Exercise requirements: Retype every record that appears below, unchanged.

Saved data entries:
BEGIN

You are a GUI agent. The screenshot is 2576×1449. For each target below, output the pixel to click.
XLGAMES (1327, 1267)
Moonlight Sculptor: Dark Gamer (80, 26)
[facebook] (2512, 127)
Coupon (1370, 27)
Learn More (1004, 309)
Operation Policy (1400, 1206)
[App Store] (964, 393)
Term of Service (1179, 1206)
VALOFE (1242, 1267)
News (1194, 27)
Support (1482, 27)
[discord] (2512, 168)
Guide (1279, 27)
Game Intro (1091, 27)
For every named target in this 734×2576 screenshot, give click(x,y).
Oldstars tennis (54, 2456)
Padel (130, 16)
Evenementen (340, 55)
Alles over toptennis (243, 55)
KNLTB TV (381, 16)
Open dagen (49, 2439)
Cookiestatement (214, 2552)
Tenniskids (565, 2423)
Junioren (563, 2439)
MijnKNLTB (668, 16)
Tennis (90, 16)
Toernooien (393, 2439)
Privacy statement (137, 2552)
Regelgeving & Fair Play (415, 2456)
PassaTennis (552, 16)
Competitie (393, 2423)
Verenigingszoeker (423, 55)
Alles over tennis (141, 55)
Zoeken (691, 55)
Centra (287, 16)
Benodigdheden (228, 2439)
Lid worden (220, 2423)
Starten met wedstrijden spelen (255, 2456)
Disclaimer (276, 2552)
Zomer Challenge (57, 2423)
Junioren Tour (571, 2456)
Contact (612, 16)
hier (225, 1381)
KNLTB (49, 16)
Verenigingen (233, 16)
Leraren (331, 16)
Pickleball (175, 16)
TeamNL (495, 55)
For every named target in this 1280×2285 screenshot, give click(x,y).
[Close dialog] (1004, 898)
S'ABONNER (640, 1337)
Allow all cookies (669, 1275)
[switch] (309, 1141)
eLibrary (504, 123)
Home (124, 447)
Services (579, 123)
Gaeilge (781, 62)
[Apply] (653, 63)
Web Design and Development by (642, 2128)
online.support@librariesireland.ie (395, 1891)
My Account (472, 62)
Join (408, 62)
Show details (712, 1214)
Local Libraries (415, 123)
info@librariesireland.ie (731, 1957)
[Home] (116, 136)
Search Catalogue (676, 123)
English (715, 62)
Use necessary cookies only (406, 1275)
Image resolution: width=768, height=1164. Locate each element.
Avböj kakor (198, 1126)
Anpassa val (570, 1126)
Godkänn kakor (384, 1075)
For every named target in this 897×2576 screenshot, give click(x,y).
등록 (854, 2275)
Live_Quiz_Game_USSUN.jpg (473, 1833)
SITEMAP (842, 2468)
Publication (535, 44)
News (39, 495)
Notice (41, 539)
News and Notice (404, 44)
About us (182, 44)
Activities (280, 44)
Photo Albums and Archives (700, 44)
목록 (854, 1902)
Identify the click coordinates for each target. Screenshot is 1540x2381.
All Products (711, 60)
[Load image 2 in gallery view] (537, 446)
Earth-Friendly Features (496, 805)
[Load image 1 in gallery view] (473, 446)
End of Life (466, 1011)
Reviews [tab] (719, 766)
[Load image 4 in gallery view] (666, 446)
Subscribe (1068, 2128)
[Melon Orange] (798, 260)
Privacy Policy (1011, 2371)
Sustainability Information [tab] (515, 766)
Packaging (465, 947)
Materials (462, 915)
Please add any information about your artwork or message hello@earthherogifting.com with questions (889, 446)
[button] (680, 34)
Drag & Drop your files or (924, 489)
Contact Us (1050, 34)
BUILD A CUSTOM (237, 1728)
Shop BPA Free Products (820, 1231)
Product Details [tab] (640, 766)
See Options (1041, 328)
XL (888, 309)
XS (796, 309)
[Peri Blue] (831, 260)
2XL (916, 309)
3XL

END

Answer below:
You are a GUI agent. The screenshot is 2576×1449. For each target below, output the pixel to click.
XLGAMES (1327, 1267)
Moonlight Sculptor: Dark Gamer (80, 26)
[facebook] (2512, 127)
Coupon (1370, 27)
Learn More (1004, 309)
Operation Policy (1400, 1206)
[App Store] (964, 393)
Term of Service (1179, 1206)
VALOFE (1242, 1267)
News (1194, 27)
Support (1482, 27)
[discord] (2512, 168)
Guide (1279, 27)
Game Intro (1091, 27)
For every named target in this 734×2576 screenshot, give click(x,y).
Oldstars tennis (54, 2456)
Padel (130, 16)
Evenementen (340, 55)
Alles over toptennis (243, 55)
KNLTB TV (381, 16)
Open dagen (49, 2439)
Cookiestatement (214, 2552)
Tenniskids (565, 2423)
Junioren (563, 2439)
MijnKNLTB (668, 16)
Tennis (90, 16)
Toernooien (393, 2439)
Privacy statement (137, 2552)
Regelgeving & Fair Play (415, 2456)
PassaTennis (552, 16)
Competitie (393, 2423)
Verenigingszoeker (423, 55)
Alles over tennis (141, 55)
Zoeken (691, 55)
Centra (287, 16)
Benodigdheden (228, 2439)
Lid worden (220, 2423)
Starten met wedstrijden spelen (255, 2456)
Disclaimer (276, 2552)
Zomer Challenge (57, 2423)
Junioren Tour (571, 2456)
Contact (612, 16)
hier (225, 1381)
KNLTB (49, 16)
Verenigingen (233, 16)
Leraren (331, 16)
Pickleball (175, 16)
TeamNL (495, 55)
For every named target in this 1280×2285 screenshot, give click(x,y).
[Close dialog] (1004, 898)
S'ABONNER (640, 1337)
Allow all cookies (669, 1275)
[switch] (309, 1141)
eLibrary (504, 123)
Home (124, 447)
Services (579, 123)
Gaeilge (781, 62)
[Apply] (653, 63)
Web Design and Development by (642, 2128)
online.support@librariesireland.ie (395, 1891)
My Account (472, 62)
Join (408, 62)
Show details (712, 1214)
Local Libraries (415, 123)
info@librariesireland.ie (731, 1957)
[Home] (116, 136)
Search Catalogue (676, 123)
English (715, 62)
Use necessary cookies only (406, 1275)
Image resolution: width=768, height=1164. Locate each element.
Avböj kakor (198, 1126)
Anpassa val (570, 1126)
Godkänn kakor (384, 1075)
For every named target in this 897×2576 screenshot, give click(x,y).
등록 (854, 2275)
Live_Quiz_Game_USSUN.jpg (473, 1833)
SITEMAP (842, 2468)
Publication (535, 44)
News (39, 495)
Notice (41, 539)
News and Notice (404, 44)
About us (182, 44)
Activities (280, 44)
Photo Albums and Archives (700, 44)
목록 (854, 1902)
Identify the click coordinates for each target. Screenshot is 1540x2381.
All Products (711, 60)
[Load image 2 in gallery view] (537, 446)
Earth-Friendly Features (496, 805)
[Load image 1 in gallery view] (473, 446)
End of Life (466, 1011)
Reviews [tab] (719, 766)
[Load image 4 in gallery view] (666, 446)
Subscribe (1068, 2128)
[Melon Orange] (798, 260)
Privacy Policy (1011, 2371)
Sustainability Information [tab] (515, 766)
Packaging (465, 947)
Materials (462, 915)
Please add any information about your artwork or message hello@earthherogifting.com with questions (889, 446)
[button] (680, 34)
Drag & Drop your files or (924, 489)
Contact Us (1050, 34)
BUILD A CUSTOM (237, 1728)
Shop BPA Free Products (820, 1231)
Product Details [tab] (640, 766)
See Options (1041, 328)
XL (888, 309)
XS (796, 309)
[Peri Blue] (831, 260)
2XL (916, 309)
3XL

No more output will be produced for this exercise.